- _WHAT IS REQUIRED_
Continue the text on the College of Dentistry at the University of Baghdad, starting after its last sentence.

[[ PASSAGE TO READ, beginning ]]

= College of Dentistry University of Baghdad =

College of the University of Baghdad

College of Dentistry University of Baghdad is one of the colleges on the Bab Al-Muadham campus of the University of Baghdad. The college was founded in 1953 and it aimed to teach dentists with theoretical and clinical experience. The college opened in autumn 1953 as part of the college of medicine with a curriculum of five years study similar to that of similar schools in the field.

After the birth of the University of Baghdad in 1956, the college of dentistry became one of its colleges.

The college was composed of 2 buildings with one building having 4 dental units and a laboratory and the second designated for administrative purposes. The teaching staff composed from the medical college staff and Dr. Ali Nasser.

Progress was steady but slow and in 1954 the Orthodontic department was opened. The teaching staff composed of many foreign dentists as Dr. Mahmood Shah (Pakistan), Dr. Barett (UK), Dr. Kemp (Netherlands), Dr. Stevens and Dr. Smenges.

[[ PASSAGE TO READ, end ]]
[[ INFORMATION SUPPLIED, beginning ]]

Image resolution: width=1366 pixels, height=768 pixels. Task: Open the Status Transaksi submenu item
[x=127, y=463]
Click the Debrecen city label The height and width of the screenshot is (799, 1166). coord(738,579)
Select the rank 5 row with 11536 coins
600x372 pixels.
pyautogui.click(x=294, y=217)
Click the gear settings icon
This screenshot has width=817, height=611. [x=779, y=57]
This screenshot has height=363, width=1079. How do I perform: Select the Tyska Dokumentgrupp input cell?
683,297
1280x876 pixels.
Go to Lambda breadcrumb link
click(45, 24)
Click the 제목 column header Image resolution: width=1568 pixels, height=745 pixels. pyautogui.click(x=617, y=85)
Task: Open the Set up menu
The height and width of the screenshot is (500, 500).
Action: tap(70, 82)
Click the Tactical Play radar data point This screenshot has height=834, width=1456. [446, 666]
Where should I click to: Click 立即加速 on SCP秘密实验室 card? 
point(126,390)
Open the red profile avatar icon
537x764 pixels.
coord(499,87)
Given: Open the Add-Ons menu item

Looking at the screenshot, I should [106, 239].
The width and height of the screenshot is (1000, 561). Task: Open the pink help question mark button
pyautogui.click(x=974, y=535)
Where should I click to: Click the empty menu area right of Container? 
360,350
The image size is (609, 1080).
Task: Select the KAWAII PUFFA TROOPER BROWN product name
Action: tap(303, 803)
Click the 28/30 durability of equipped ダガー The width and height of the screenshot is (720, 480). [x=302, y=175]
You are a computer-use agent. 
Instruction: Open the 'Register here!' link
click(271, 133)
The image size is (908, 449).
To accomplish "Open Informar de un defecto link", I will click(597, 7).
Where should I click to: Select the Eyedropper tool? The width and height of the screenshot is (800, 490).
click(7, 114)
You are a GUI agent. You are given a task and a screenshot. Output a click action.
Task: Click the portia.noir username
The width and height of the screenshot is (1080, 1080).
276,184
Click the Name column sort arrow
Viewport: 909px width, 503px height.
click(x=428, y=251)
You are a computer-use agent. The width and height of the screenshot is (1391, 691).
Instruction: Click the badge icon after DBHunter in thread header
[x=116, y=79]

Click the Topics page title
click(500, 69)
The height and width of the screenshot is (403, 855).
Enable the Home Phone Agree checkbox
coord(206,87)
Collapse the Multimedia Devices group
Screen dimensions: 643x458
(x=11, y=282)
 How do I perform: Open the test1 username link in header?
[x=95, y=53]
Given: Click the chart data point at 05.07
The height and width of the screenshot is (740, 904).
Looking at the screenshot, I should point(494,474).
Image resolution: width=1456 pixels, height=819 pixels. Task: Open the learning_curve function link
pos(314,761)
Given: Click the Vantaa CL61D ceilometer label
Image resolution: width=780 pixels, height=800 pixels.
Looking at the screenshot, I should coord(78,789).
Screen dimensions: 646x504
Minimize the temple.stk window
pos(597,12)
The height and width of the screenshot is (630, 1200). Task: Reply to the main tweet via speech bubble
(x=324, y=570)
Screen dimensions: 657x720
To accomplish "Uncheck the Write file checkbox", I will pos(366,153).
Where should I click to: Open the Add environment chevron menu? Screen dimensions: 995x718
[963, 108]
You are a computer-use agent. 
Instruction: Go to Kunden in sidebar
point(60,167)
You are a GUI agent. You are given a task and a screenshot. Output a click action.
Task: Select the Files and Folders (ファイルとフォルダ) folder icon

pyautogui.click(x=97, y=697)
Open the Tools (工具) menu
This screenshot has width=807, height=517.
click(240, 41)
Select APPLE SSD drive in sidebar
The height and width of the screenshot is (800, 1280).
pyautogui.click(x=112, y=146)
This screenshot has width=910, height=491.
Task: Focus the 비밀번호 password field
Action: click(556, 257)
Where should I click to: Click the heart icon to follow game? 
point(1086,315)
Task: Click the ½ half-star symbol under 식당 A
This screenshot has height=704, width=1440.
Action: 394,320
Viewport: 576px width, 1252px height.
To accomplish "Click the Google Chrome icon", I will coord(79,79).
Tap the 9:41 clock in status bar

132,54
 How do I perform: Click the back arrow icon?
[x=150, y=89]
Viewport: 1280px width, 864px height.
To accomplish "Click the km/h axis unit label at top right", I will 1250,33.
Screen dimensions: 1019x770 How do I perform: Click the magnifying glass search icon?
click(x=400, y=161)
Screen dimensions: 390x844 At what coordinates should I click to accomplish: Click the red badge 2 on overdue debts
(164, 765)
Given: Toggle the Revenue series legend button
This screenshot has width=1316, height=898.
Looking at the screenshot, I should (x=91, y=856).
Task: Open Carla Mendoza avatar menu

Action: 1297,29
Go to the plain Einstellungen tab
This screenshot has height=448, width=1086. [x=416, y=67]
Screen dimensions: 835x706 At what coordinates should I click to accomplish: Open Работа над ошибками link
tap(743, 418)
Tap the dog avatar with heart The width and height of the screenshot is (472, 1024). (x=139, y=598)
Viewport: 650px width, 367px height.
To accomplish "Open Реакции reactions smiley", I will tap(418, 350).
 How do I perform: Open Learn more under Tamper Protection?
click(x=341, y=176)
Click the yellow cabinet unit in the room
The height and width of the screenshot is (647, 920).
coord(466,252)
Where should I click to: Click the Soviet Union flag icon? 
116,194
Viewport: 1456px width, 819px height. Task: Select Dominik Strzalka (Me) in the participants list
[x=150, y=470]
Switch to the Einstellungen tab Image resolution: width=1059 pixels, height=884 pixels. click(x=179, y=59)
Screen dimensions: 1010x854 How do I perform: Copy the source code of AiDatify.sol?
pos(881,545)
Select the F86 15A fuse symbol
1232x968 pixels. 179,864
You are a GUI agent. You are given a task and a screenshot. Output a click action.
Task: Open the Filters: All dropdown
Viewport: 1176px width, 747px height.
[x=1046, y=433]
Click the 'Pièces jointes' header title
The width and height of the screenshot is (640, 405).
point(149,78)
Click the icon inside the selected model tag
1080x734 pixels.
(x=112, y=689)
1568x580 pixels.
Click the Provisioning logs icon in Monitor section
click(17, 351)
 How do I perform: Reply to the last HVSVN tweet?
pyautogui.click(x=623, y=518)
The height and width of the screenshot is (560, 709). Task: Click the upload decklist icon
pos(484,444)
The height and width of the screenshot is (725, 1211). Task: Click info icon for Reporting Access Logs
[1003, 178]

[[ INFORMATION SUPPLIED, end ]]

- _OUTPUT OF THE EXERCISE_
In 1957, the college separated from the medical college and at the same year the first group graduated that consisted of 21 dentists. After they graduated they were sent routinely abroad for higher studies (especially UK and USA). In 1958, Dr. E J Barett became the dean of the college. Later, a number of Iraqi dentists who finished their studies abroad had joined the college. They included Dr. Ahmed Othman, Dr. Anwer Othman, Dr. Hussain Ismail, Dr. Aladin Al– Rubayi, and Dr. Yehya Al– Nashe. Some of them had higher specialty degrees like Dr. Fadhil Al-Qudsi & Dr. Aziz Rhaemo, in addition to foreign dentists like Dr. Christensen (oral surgery), Dr. Mkenson (conservative dentistry), Dr. Hil (orthodontics), and Mr. Karaitn (laboratories supervisor).

In 1963, Dr. Fadhil Al-Qudsi became the dean of the college and the Iraqi dentist gradually replaced the foreign staff members like Dr. Khalid B. Mirza who was the first Iraqi dentist to have the F.D.S from UK at the year 1965.

At the present day, the college composed of two main buildings (the old building and the teaching hospital). In this hospital, about 400 dental units offer treatment for almost 1000 patients treated every day.